Even My Own Private Idaho, Gus Van Sant’s brilliant 1991 film costarring Keanu Reeves, is essentially a film about family, as much as it is a gay film, as much as it is a drug film, as much as it is a road movie—“a crazy quilt of family romances” as critic Amy Taubin describes it. River’s narcoleptic street hustler character searches for reconciliation and connection, with such beautifully wrought, homesick desperation that he rebels even against himself. “He’s put his lips as close to any street-gutter ooze as you can,” Phoenix told The New York Times. “His cut-open flesh is as close to a stone brick wall as anything. He’s part of the street. He’s like a rat.” It’s the darkest turn in Phoenix’s career; looking back now, it’s hard not to see it foreshadowing the end of his own life, two years later, and fates that very nearly befell certain people in mine. But by then, he’d gone somewhere beyond me.

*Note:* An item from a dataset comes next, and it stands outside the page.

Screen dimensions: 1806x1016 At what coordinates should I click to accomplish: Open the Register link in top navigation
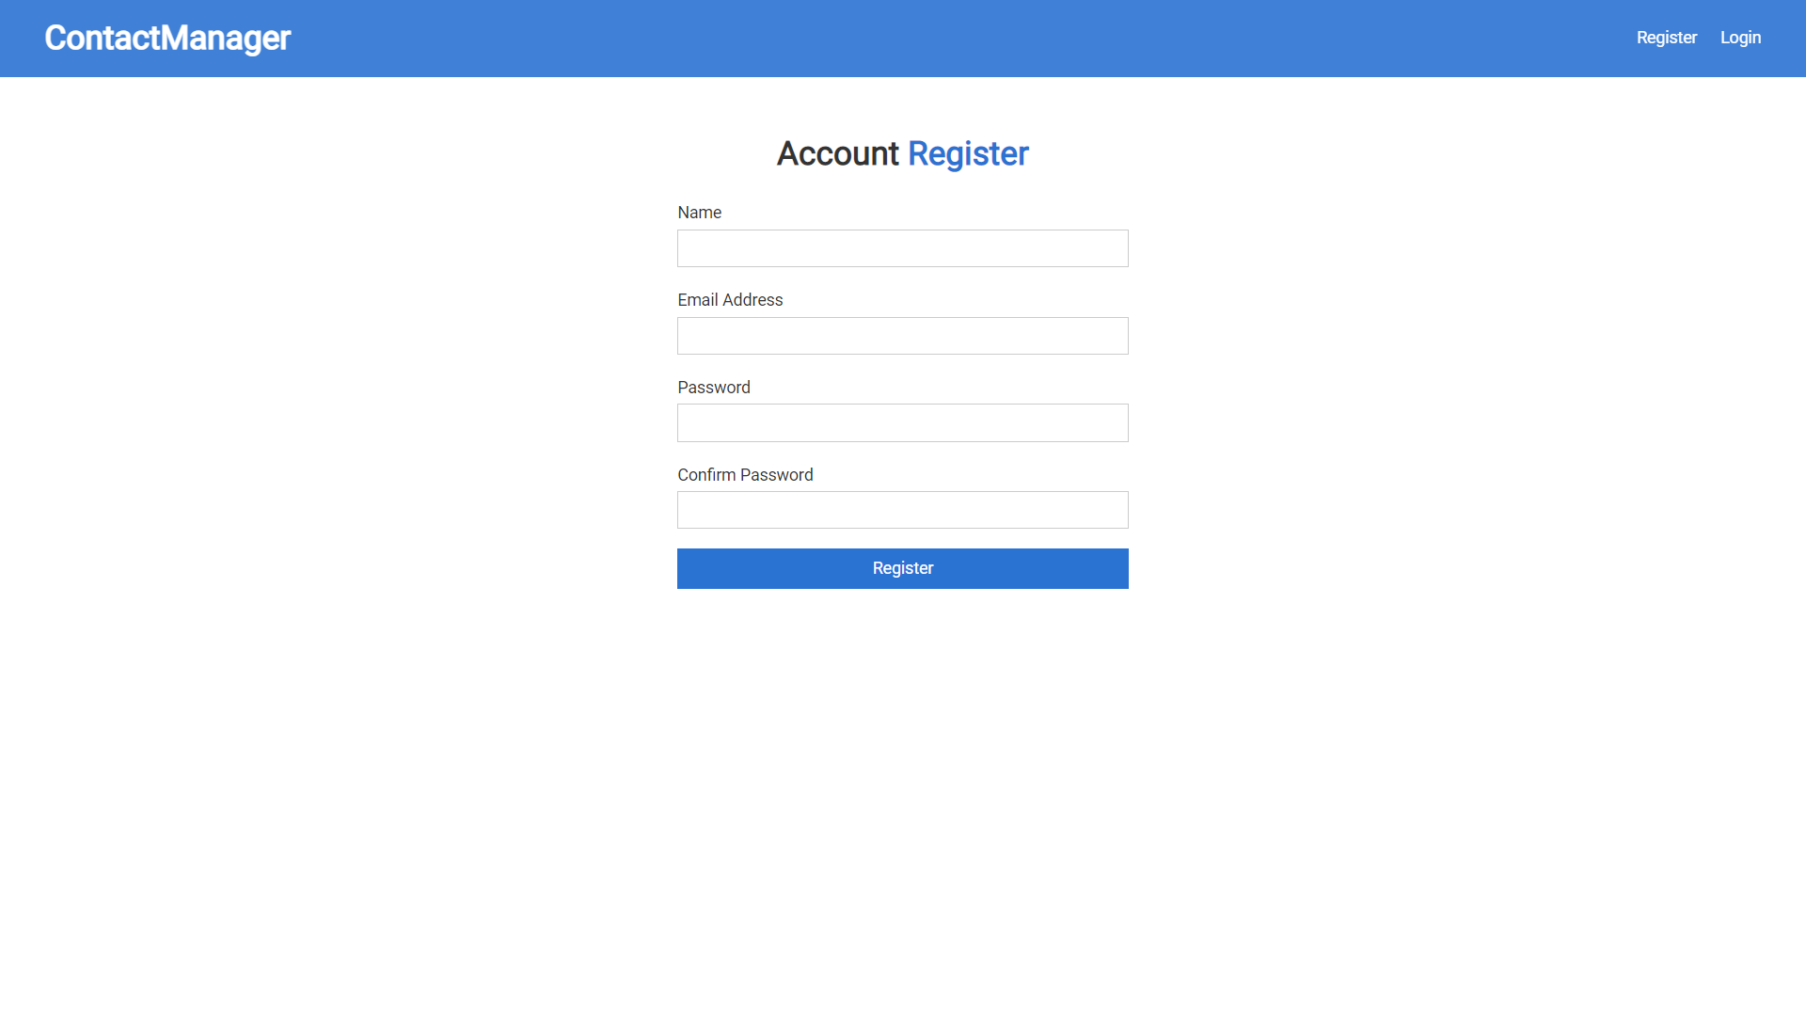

“Everyone should survive their first rebellions. Dying defeats the whole point,” wrote Miranda July of River earlier this year in Vogue. If I’d relied upon River during my own coming of age, the sense of loss I felt at outliving his was a distant survivor’s guilt, coupled with a loss that a larger world has publicly acknowledged, in angry and heartfelt and honorific ways, in song lyrics and apologies and speculation.
I don’t want to dwell on the details of River Phoenix’s death—today would have been his birthday after all, and it’s pointless, I think, to endlessly pontificate on what his life would have been had he lived beyond his earliest years to see it. If he were here, I could only thank him for helping me make it through mine.